Hi Stefan,
On Wed, Sep 20, 2023 at 11:00:12AM +0200, Stefan Kooman wrote:
On 19-09-2023 13:35, Tim Bishop wrote:
The Ceph cluster is running Pacific 16.2.13 on
Ubuntu 20.04. Almost all
clients are working fine, with the exception of our backup server. This
is using the kernel CephFS client on Ubuntu 22.04 with kernel 6.2.0 [1]

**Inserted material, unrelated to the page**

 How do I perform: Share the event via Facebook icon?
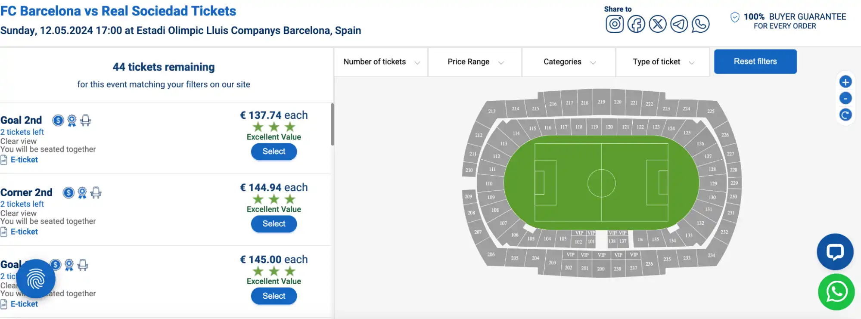(636, 24)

(so I suspect a newer Ceph version?).
The backup server has multiple (12) CephFS mount points. One of them,
the busiest, regularly causes this error on the cluster:
HEALTH_WARN 1 clients failing to respond to capability release
[WRN] MDS_CLIENT_LATE_RELEASE: 1 clients failing to respond to capability release
mds.mds-server(mds.0): Client backupserver:cephfs-backupserver failing to respond to
capability release client_id: 521306112
And occasionally, which may be unrelated, but occurs at the same time:
[WRN] MDS_SLOW_REQUEST: 1 MDSs report slow requests
mds.mds-server(mds.0): 1 slow requests are blocked > 30 secs
The second one clears itself, but the first sticks until I can unmount
the filesystem on the client after the backup completes.
You are not alone. We also have a backup server running 22.04 and 6.2 and
occasionally hit this issue. We hit this with mainly 5.12.19 clients and a
6.2 backup server. We're on 16.2.11.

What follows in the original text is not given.